We share a hearty laugh – and now I am certain the ice has melted. We thus resort to a structured interview. Just who is this woman Terry Muikamba?
“I am the first born in a family of three children (two girls, one boy). I was raised in Kiambu, but later moved to Nairobi. Being a first born some of the relatives I could look up to are my parents, aunts. So, I put a lot of pressure on myself to grow up a better person,” she says, adopting a more serious yet recollective tone.
“My siblings think I am bossy. However, I differ; I think I am an easy person. Growing up, I played a lot of kati, bladaa… I was such a tomboy! Nilikuwa napanda miti ya mapera. A bulk of my friends were predominantly male,” says Ms Muikamba.
“I attended St. James Academy in Kiambu for primary education and later, I went to Bishop Gatimu Ngandu Girls’ High School (Bee gee). Life was quite hard for me in Bee gee because I had come in from Moi Girls, Nairobi where I used to lead in academics. When I hit the ground running in Bee gee, I realised competition was very stiff. In the first exam that I sat, I emerged position 132 out 187 students. I have never seen my dad so happy in his life. He was like: ‘yes, you were not studying’.”
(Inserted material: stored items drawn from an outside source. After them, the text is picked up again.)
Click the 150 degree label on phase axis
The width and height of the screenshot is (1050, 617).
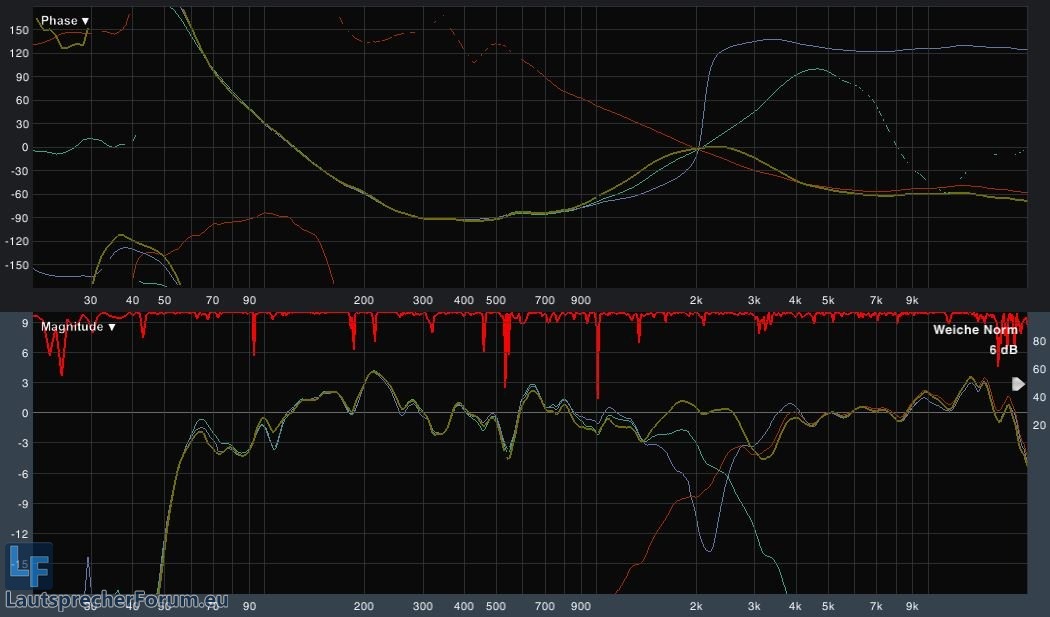click(18, 30)
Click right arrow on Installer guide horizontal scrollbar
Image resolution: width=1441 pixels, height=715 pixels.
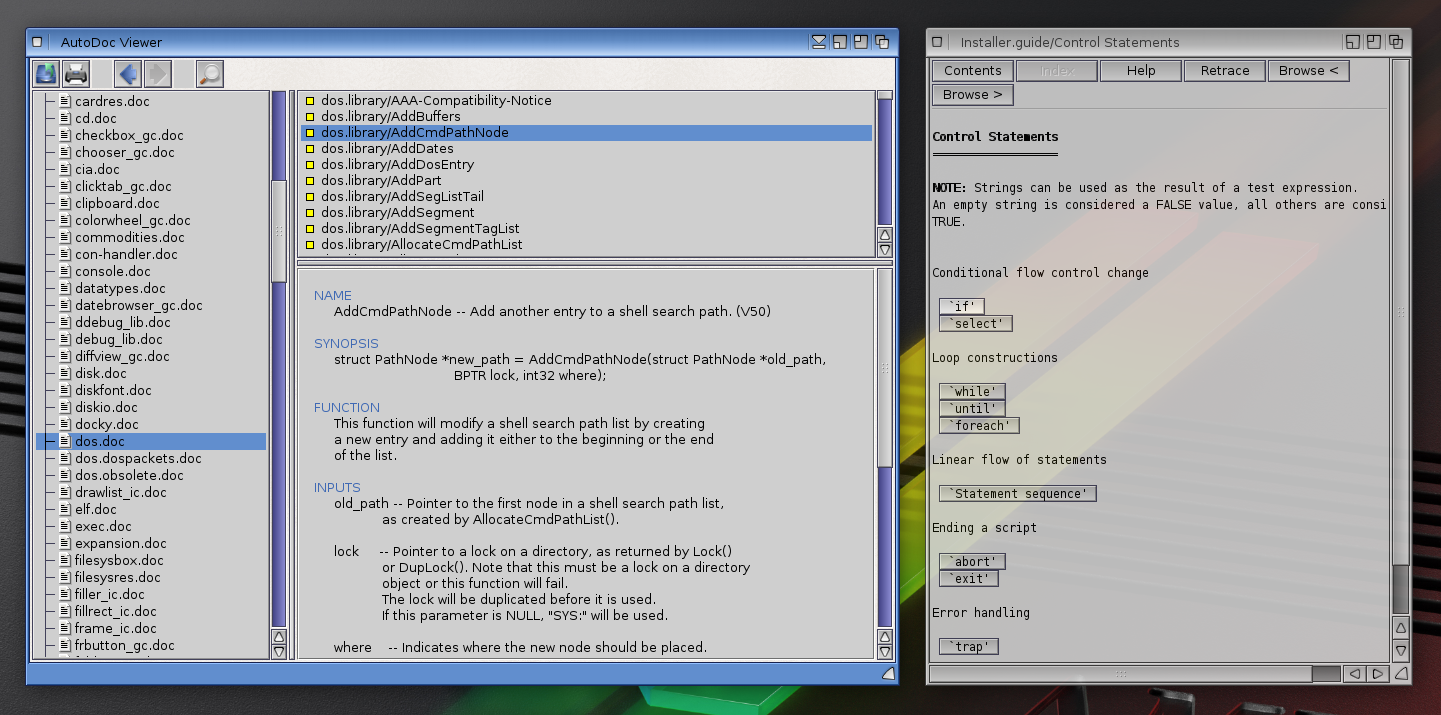1377,675
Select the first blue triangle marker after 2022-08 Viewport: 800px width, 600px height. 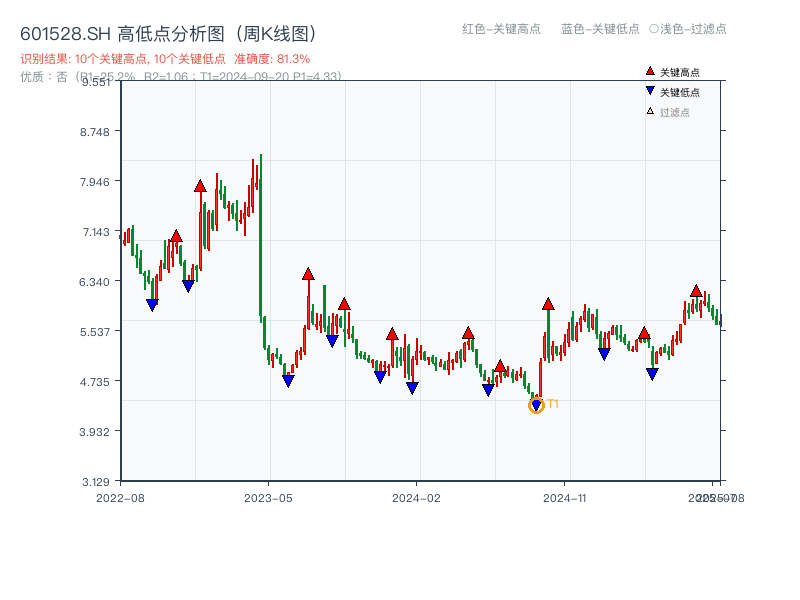point(153,302)
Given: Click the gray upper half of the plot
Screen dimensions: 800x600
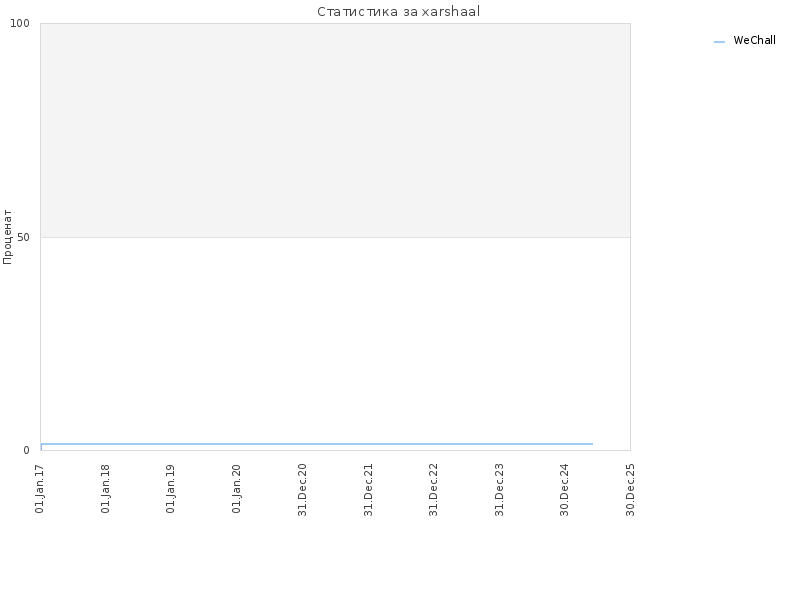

“I tried joining clubs but I could not. Even to make it to a simple journalism club, I could not because I would be reminded that I am not good enough,” recounts Terry.
“I knew I could always talk. But then, in high school if you tell people you can talk, they’d tell you point blank: ‘everyone else can’. I was the person who teachers never knew because I was never in trouble. I was very quiet but people used to say that I have a diva attitude. I joined music club, did a verse that I went with all the way to the nationals.”
Incredible talent spotted early right there. Did Terry further her giftedness in communication?
“I attended the University of Nairobi, Parklands campus. I studied a bachelor’s course in law. I am a lawyer by profession a radio host by passion. I started out in radio when I was 17. I did a year in radio, and then I joined campus when I was 18; did two years in campus – First and Second Year. I thereafter told my dad that I would no longer continue with law, and that I wanted to study media and communication.
“My dad was like: ‘okay, fine. You go do whatever you want. I left law school, went to Homeboyz Academy, did some radio course; and then after two years of working, I told dad that I am ready to resume my law studies. I went back to UoN law school and finished last year (2015). I graduated in December, 2015.”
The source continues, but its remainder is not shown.